Un pasatiempo
Hase noventa años un señor de traje y bastón camina por el Palacio Salvo. Abre puertas. Sede el paso. Deambula. En ocasiones, detiene los assensores. Se encuentra con una mujer que también recorre edifisios y le pregunta:
—¿Por qué abre puertas sin que nadie se lo solisite? A lo que el señor respondió:
—Lo tengo que haser. Para mí es un pasatiempo. ¿Acaso las personas no abren puertas, sierran ventanas solo para pasar el tiempo? —Y continuó:
—Es el modo que encontré de andar sobre estos mosaicos silensiosos. Los hombres se arman y desarman, entonses nesesitan crear fantasmas, que por alguna rasón les salvan.

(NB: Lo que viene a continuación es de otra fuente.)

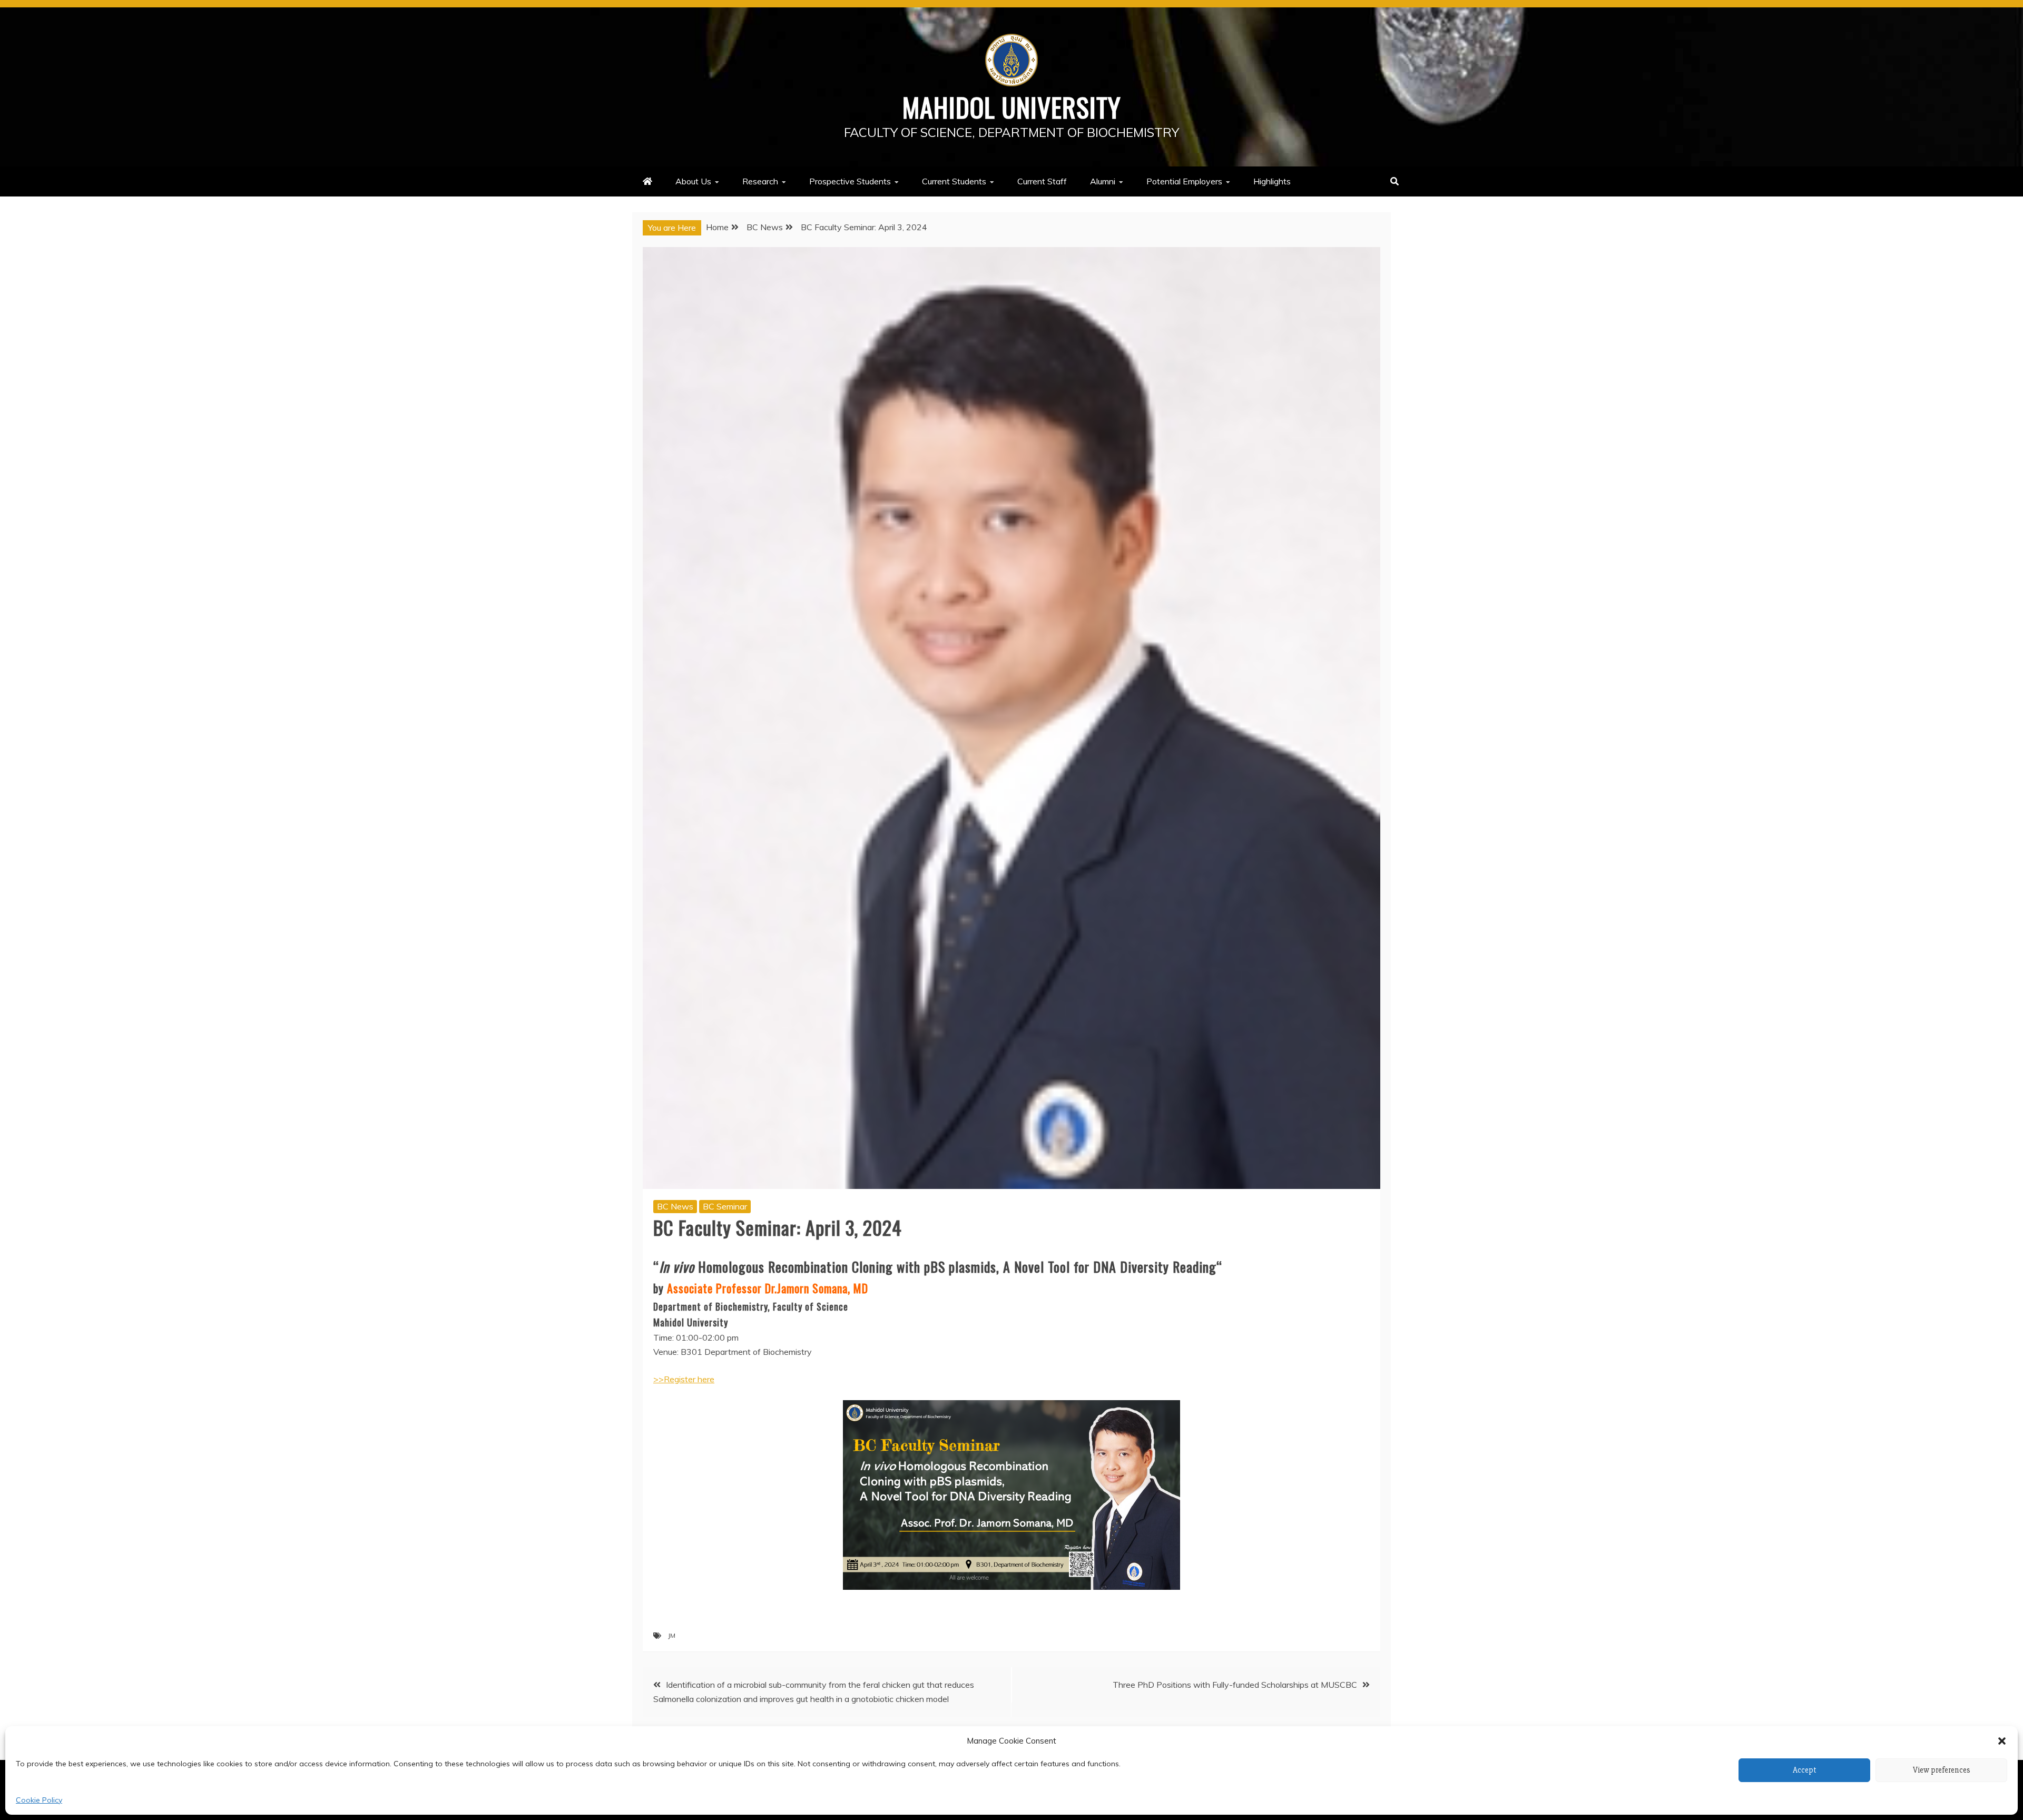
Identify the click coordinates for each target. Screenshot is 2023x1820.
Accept (1804, 1770)
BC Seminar (725, 1206)
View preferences (1941, 1770)
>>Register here (683, 1379)
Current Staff (1042, 181)
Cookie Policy (39, 1800)
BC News (675, 1206)
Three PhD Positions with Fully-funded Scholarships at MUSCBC (1235, 1684)
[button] (2002, 1741)
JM (671, 1635)
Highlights (1272, 181)
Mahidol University (1011, 106)
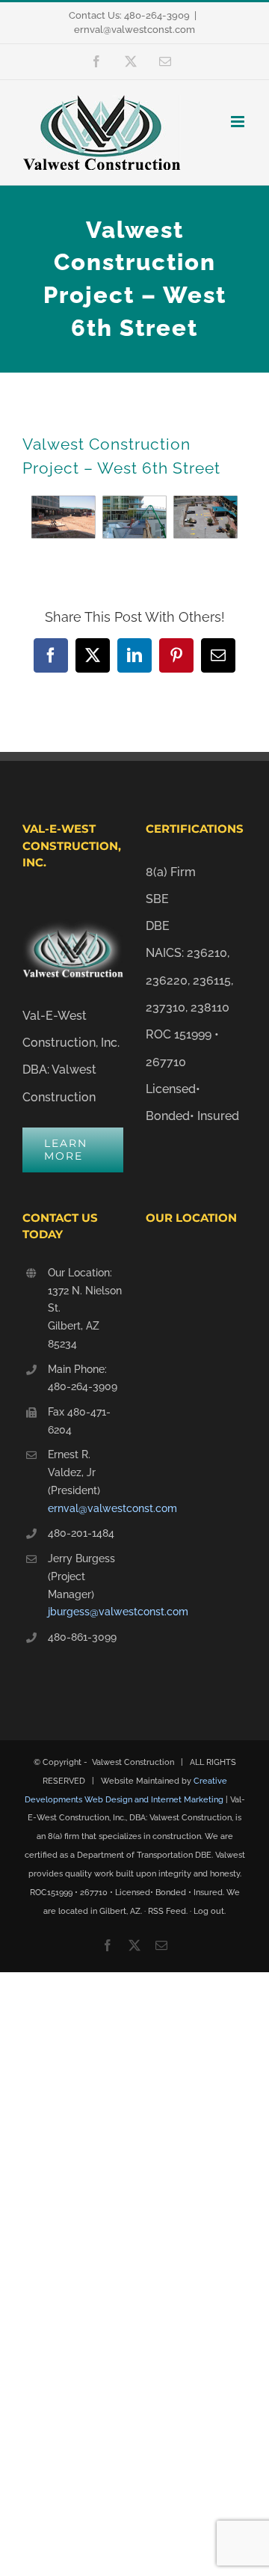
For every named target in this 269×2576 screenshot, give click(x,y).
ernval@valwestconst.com (134, 29)
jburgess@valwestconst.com (85, 1612)
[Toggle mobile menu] (239, 121)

Esta afirmasión le generaba una duda, no se sabía si el señor era sonso o pretensioso.
—¿Les salvan? —replicó la mujer que recorre edifisios y que no sabe cuál es la palabra con más eses del español.
—Les salvamos de las arquitecturas sin flores ni balcones en los amontonamientos inexplicables y sudoroso. Solo de ese modo, a veses algunos, nos preguntamos sobre el tiempo o la libertad, pero solo a través de la preocupasión de si el 114 pasa puntualmente por la parada parda de siempre.